Kementerian Perhubungan Republik Indonesia tengah menjajaki kerjasama dengan akademisi Universitas Airlangga. Sebagai agenda pertama, kedua belah pihak sedang dan akan melakukan diskusi terkait revitalisasi Mahkamah Pelayaran yang berada di bawah Kemenhub.
“Yang jelas kerjasama ini akan mengarah ke revitalisasi Mahkamah Pelayaran. Revitalisasi itu nanti akan berwujud kelembagaan, tugas dan fungsi, maupun sumber daya manusia,” kata Peni Pudji Turyanti Ketua Mahkamah Pelayaran Kemenhub ketika berkunjung ke Kantor Manajemen Unair, Senin (19/6/2017).

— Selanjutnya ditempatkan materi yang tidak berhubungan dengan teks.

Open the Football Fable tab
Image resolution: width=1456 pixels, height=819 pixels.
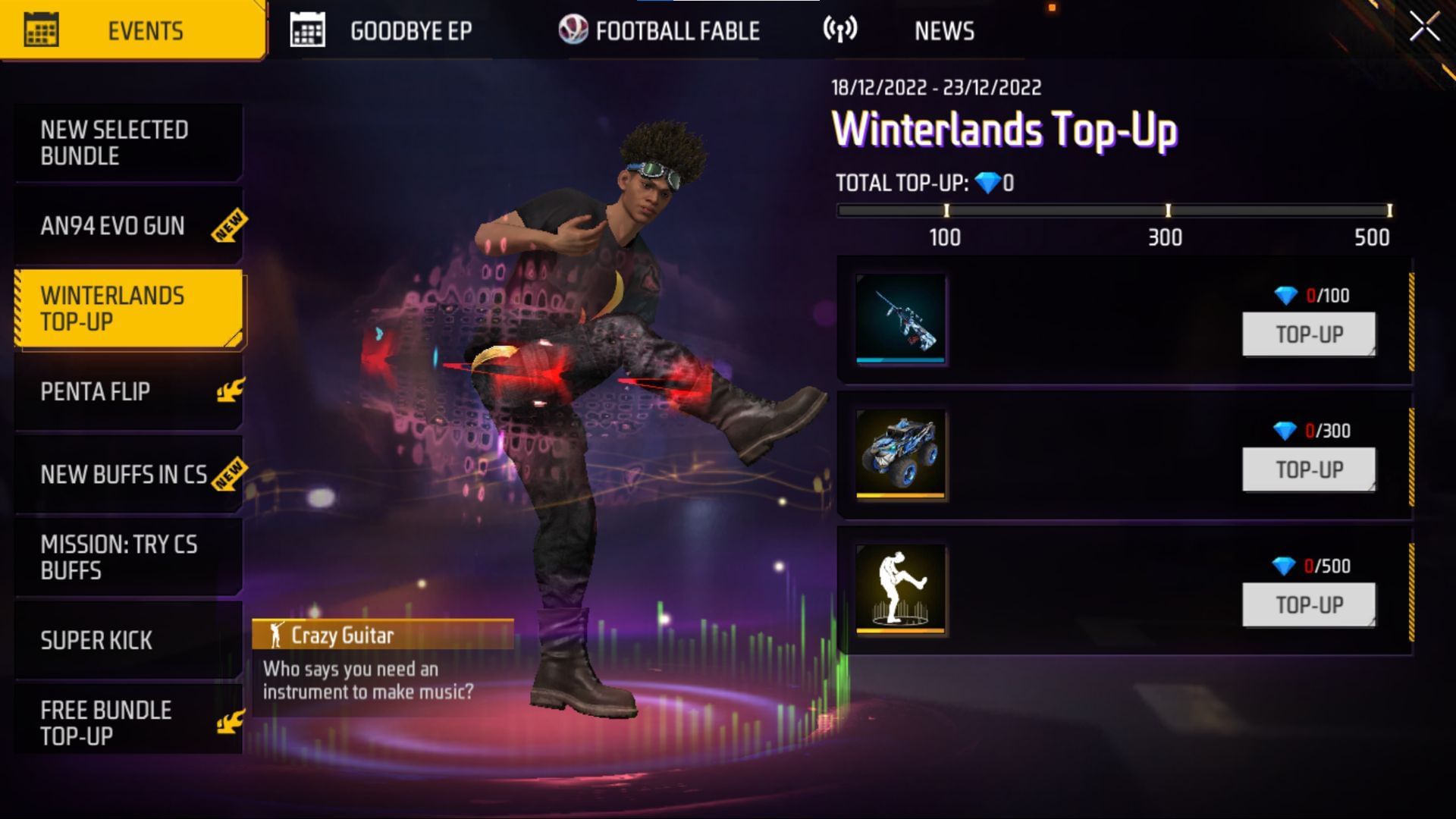click(660, 30)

Dalam kunjungan tersebut, Peni yang didampingi empat pejabat Mahkamah Pelayaran, diterima oleh Prof. Ir. Mochammad Amin Alamsjah Wakil Rektor III Unair, Ph.D, dan dua akademisi Fakultas Hukum Dr. Radian Salman dan Nilam Andalia Kurniasari, LL.M.
Peni mengatakan, revitalisasi mahkamah pelayaran tersebut diperlukan untuk mensukseskan Nawacita Joko Widodo Presiden RI di bidang kemaritiman. Ia mengakui, selama ini mahkamah pelayaran memiliki kapasitas yang terbatas dalam menangani persoalan kecelakaan kapal dalam negeri.

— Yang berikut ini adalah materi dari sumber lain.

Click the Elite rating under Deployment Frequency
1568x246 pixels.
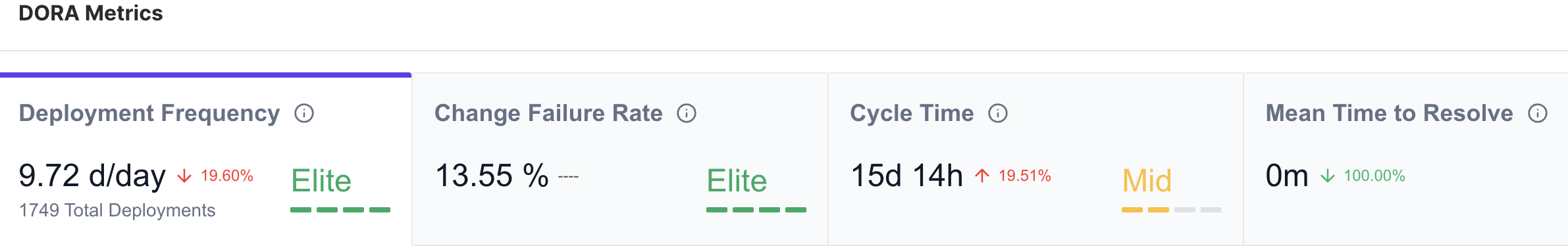coord(321,181)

“Jadi, penanganan-penanganan permasalahan itu banyak yang lari ke luar negeri karena keterbatasan mahkamah pelayaran. Harapannya, kita bisa menjadi maritime court seperti di Singapura dan Inggris dalam hal penanganan masalah sehingga poros maritim lebih cepat terwujud,” ujar Peni.

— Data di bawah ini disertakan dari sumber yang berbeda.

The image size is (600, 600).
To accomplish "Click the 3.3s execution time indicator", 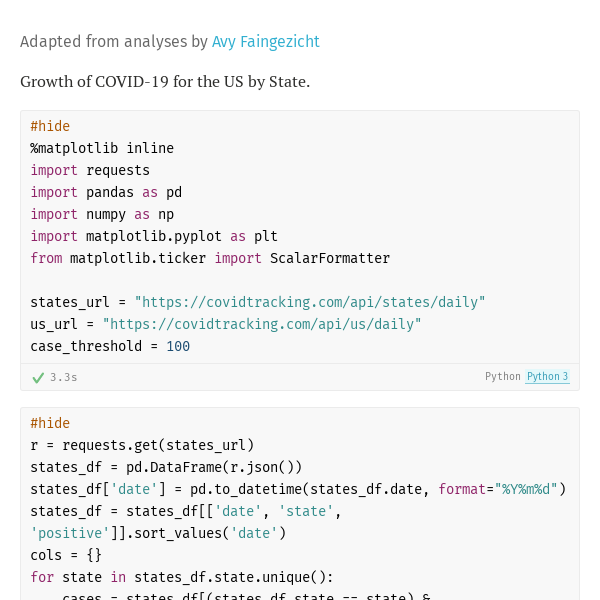I will (64, 378).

Menurut Ketua Mahkamah Pelayaran Kemenhub RI, keberadaan Centre for Maritime and Ocean Law Studies (MAROCLAW) FH Unair menjadi alasan bagi pihaknya memilih Unair sebagai mitra kerjasama. Ia berharap, kerjasama Kemenhub dengan Unair yang akan berlangsung selama tiga tahun bisa memberikan telaah akademis yang bermanfaat bagi kemaritiman di Indonesia.
“Ini bukan hanya Mahkamah Pelayaran saja tetapi Kementerian Perhubungan. Nanti kerjasama ini juga akan dimanfaatkan oleh direktorat yang menangani angkutan darat, laut, dan kereta api. Kalau jangka waktunya masih kurang, kita akan perpanjang lagi,” kata Peni.
Ia juga berharap naskah akademis yang disusun dari berbagai forum grup diskusi bisa diselesaikan dalam rentang waktu tiga bulan ke depan.
Pengajar sekaligus peneliti Maroclaw FH Unair, Nilam, mengatakan penyusunan naskah akademis akan dimulai dengan diskusi-diskusi mengenai identifikasi problem mahkamah pelayaran. “Ada beberapa ketidaksinkronan antara beberapa peraturan perundang-undangan. Ini yang nantinya akan kami identifikasi,” kata Nilam.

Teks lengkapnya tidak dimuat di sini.